> Supplied data:
■ ■ ■

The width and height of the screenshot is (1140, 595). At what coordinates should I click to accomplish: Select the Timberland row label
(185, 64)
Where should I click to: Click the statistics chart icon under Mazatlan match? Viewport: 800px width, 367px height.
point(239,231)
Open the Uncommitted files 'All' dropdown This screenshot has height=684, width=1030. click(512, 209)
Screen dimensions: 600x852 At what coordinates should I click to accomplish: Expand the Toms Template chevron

■ ■ ■

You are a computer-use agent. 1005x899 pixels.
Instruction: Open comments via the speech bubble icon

■ ■ ■

> What you have to do:
Format the data as a numbered list, omitting blank lines. Begin at the line that contains "Where should I" and stop after the line that contains "Screen dimensions: 600x852".

> Answer to the exercise:
1. Where should I click to: Click the statistics chart icon under Mazatlan match? Viewport: 800px width, 367px height.
2. point(239,231)
3. Open the Uncommitted files 'All' dropdown This screenshot has height=684, width=1030. click(512, 209)
4. Screen dimensions: 600x852 At what coordinates should I click to accomplish: Expand the Toms Template chevron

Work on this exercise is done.